At this point you can actually define what CrossFit is in terms other than Glassman’s rhetoric, and since you’re no longer excitedly spewing CrossFit crazed babel, people listen. Without using words like WOD, Paleo, or RX, people listen as you explain that it is about a variety of movements that translate to real life activities and are practiced differently by each individual in the gym since it’s a style of group workouts mixed with personal training. You know this because you’ve lived every flavor of it and you may even have looked outside of the box into other realms of functional fitness such as OPEX (or OPT depending on your age), active recovery, ROMWOD, and Kelly Starrett. You can live here forever. You can also be a competitor here if you’re in it for the long haul.
I learned a lot in my firebreather days and I’m here to stay.
Mastery is not defined as perfection, but rather as perfecting balance. After a couple of years doing CrossFit we have put in the work and can perform most movements with 80-90% proficiency. This is a phase that not all people, for various reasons, achieve. It is a balanced blend of competitive focus and quality of life. You can’t get here on the fast track though. It is only achieved when there is a focus on foundational strength, massive amounts of repetition to build technique, quality nutrition, adequate sleep, and remaining injury free. If you’re wondering whether or not you’re in the Adult or Mastery stage, compare yourself to the following CrossFitter.
A guy in his mid 40’s that’s been doing it for a couple of years. He arrives for classes on time and goes through the entire warm up every. single. time. He moves well but doesn’t place top 5 everyday. He’s got a full time job and he takes his energy from the gym and brings it to work every day. He knows this life is a marathon, not a sprint. He understands how his body works, certain quirks his elbow may have, which pull up bar is the best height for him, and will stop himself in the middle of a workout to adjust his form and continue on. He is probably not entering into many competitions, but at those he does he never looks like an asshole when he catches a snatch in the receiving position. He’s rolling 80/20 on diet, eating like an adult with lots of greens, healthy fats, a bunch of protein and even includes a couple of drinks on the weekend. He still shows up at the 5:15 am class every Monday. He’s also invested in a cooler brand, Tango Charlie Apparel, he’s cool with being the “Worlds Okayest Exerciser” because he knows that humility looks far better on him than that #BeastMode shirt he wore a few stages ago.
More is not More.
I will let you decide what stage I’m in: I’ve learned my lessons the hard way. Throughout my time in the Marine Corps I was always under the impression if you wanted to run a faster 3 miles you should run 3 miles more often, as well as 4 miles and 5 miles more often. God if I knew then what I know now?! If for some crazy reason I wanted to run faster, I would put in time building up my aerobic capacity and mastering the footwork needed to be efficient. It isn’t always about how much you’re doing, but rather what you’re doing.
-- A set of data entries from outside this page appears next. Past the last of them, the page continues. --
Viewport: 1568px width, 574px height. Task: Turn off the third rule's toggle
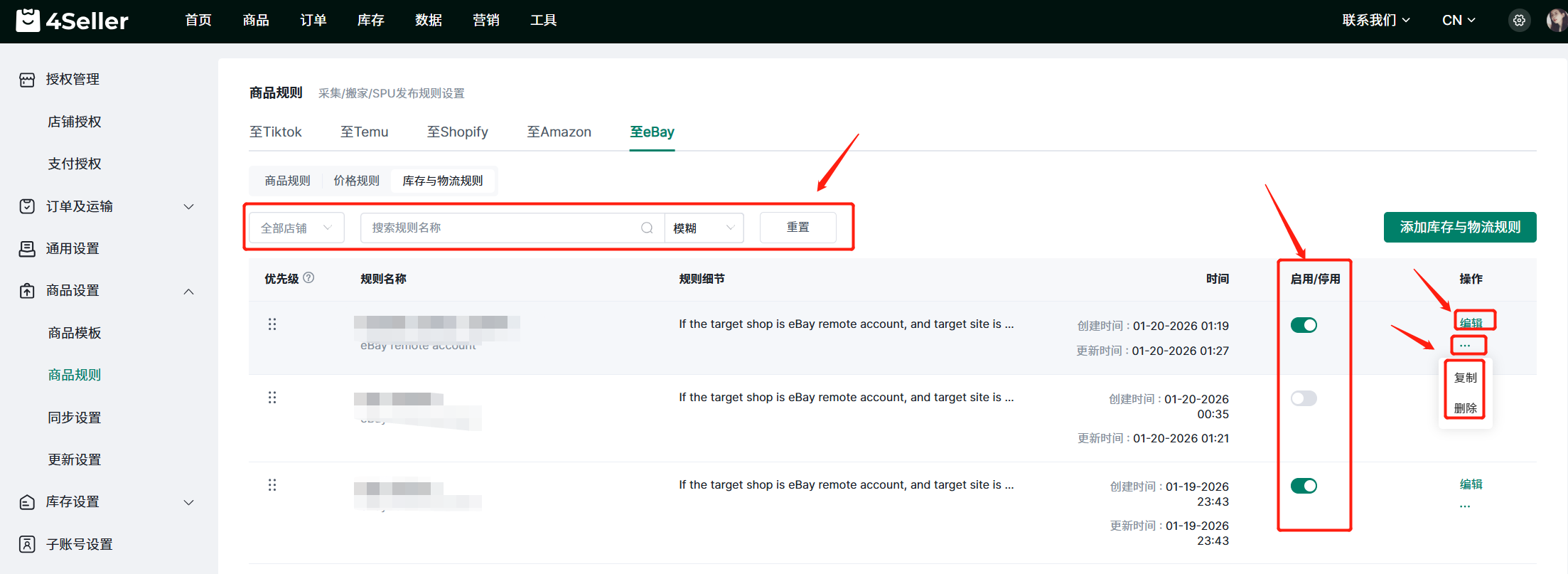[x=1304, y=486]
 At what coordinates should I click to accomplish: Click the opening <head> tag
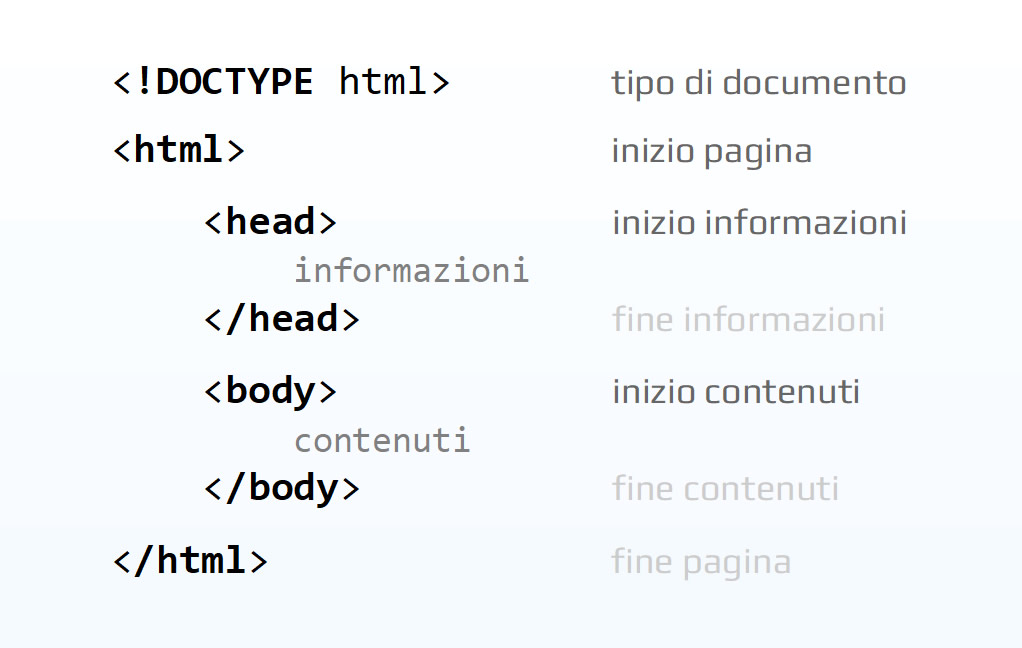270,222
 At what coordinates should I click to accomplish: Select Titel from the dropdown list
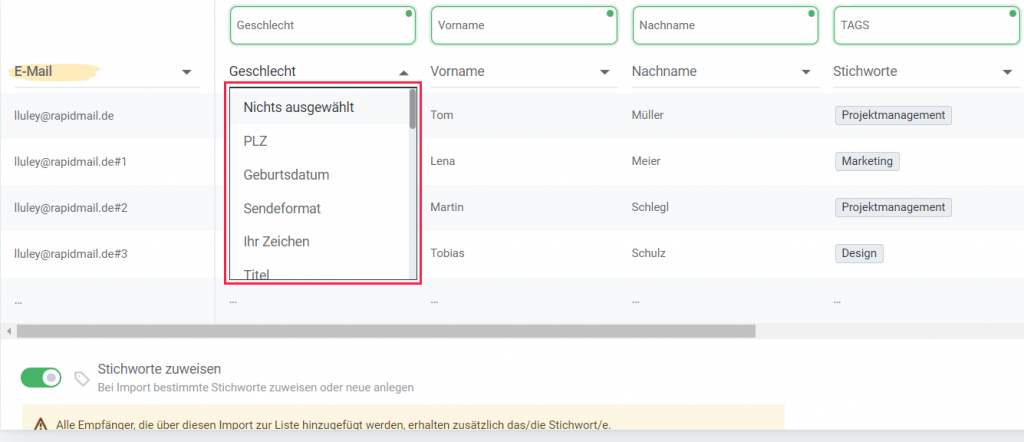pyautogui.click(x=257, y=273)
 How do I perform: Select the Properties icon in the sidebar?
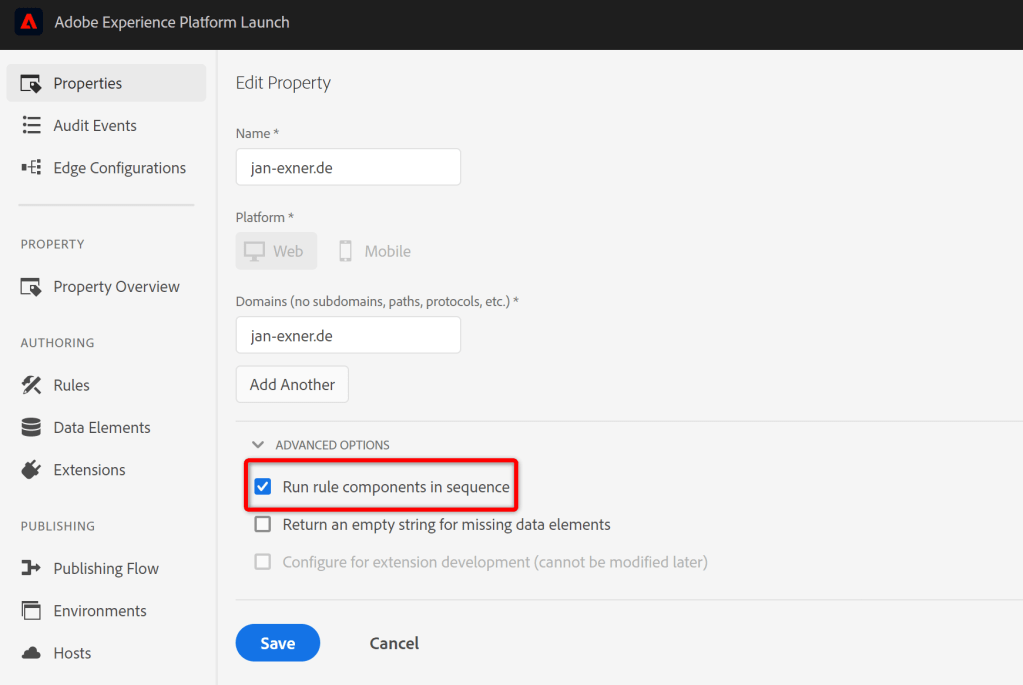[30, 82]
People in CrossFit, as well as other sports, are now starting to realize that more is not more. Optimization is key, and the best strength and conditioning coaches aren’t out there destroying their athletes bodies for the sake of volume; they're limiting their training time while increasing the efficiency of it. Mastery is the ideal phase for all participants: crazy competitors, weekend warriors, five-am-ers, middle-aged madmen, and mature adults.
What stage of the CrossFit lifecycle are you in?